PROBLEM REQUIREMENTS. Print everything from the start of the material down through the line containing "Dismiss the Create", both ends included, keeping every line exactly as it stands.

SOURCE DATA.
>>>
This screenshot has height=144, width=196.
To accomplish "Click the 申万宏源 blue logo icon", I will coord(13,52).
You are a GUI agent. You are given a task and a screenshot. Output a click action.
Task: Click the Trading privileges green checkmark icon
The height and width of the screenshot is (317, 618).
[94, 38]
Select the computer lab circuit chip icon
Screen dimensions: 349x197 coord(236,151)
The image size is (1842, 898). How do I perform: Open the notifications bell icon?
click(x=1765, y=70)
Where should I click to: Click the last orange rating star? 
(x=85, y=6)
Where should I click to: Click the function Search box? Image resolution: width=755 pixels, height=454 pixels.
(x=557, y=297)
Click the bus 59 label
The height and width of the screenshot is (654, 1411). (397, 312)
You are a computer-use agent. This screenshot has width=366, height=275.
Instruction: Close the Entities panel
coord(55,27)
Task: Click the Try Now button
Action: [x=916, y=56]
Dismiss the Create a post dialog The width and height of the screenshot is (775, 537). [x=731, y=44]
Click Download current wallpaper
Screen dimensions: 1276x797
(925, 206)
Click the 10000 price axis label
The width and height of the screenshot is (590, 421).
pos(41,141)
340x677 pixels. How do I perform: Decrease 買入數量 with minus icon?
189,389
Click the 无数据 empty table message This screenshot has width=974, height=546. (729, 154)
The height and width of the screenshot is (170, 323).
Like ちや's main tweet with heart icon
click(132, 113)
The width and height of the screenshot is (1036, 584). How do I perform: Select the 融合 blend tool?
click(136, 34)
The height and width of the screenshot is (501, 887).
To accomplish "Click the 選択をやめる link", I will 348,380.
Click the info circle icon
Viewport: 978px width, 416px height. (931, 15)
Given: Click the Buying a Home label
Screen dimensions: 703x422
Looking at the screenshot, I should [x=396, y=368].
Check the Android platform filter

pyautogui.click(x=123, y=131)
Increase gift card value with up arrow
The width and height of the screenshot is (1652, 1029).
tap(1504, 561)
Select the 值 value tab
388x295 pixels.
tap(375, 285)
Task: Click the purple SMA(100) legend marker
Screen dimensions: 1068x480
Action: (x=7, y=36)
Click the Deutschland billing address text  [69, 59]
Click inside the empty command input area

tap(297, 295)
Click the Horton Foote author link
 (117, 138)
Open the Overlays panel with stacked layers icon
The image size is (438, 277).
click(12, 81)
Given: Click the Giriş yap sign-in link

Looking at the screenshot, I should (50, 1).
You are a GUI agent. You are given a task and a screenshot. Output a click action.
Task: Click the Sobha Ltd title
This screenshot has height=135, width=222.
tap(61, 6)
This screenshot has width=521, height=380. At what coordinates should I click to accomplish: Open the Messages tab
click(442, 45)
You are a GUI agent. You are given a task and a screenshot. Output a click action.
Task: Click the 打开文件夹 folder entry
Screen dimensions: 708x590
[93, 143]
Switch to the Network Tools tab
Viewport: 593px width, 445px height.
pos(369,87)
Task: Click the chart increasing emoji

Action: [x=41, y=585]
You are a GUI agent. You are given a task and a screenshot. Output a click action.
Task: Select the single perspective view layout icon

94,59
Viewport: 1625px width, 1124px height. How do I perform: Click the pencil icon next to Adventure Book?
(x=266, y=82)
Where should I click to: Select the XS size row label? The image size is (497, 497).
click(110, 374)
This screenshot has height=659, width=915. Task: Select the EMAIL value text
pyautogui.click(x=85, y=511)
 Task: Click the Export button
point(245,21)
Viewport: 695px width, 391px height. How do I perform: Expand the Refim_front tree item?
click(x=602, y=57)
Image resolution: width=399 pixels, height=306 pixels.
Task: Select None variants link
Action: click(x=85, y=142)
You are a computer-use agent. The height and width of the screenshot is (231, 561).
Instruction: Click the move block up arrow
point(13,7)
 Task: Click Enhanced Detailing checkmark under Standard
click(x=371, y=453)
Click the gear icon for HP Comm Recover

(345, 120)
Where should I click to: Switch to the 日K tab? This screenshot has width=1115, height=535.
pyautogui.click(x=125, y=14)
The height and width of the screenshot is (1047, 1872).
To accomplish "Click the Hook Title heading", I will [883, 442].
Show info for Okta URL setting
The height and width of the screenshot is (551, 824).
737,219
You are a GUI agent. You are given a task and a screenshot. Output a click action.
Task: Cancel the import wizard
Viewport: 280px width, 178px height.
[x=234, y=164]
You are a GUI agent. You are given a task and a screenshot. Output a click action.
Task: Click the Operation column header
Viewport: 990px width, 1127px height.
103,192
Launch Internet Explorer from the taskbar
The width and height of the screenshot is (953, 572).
<<<
SOLUTION TO THIS TASK.
This screenshot has height=144, width=196.
To accomplish "Click the 申万宏源 blue logo icon", I will coord(13,52).
You are a GUI agent. You are given a task and a screenshot. Output a click action.
Task: Click the Trading privileges green checkmark icon
The height and width of the screenshot is (317, 618).
[94, 38]
Select the computer lab circuit chip icon
Screen dimensions: 349x197 coord(236,151)
The image size is (1842, 898). How do I perform: Open the notifications bell icon?
click(x=1765, y=70)
Where should I click to: Click the last orange rating star? 
(x=85, y=6)
Where should I click to: Click the function Search box? Image resolution: width=755 pixels, height=454 pixels.
(x=557, y=297)
Click the bus 59 label
The height and width of the screenshot is (654, 1411). (397, 312)
You are a computer-use agent. This screenshot has width=366, height=275.
Instruction: Close the Entities panel
coord(55,27)
Task: Click the Try Now button
Action: [x=916, y=56]
Dismiss the Create a post dialog The width and height of the screenshot is (775, 537). [x=731, y=44]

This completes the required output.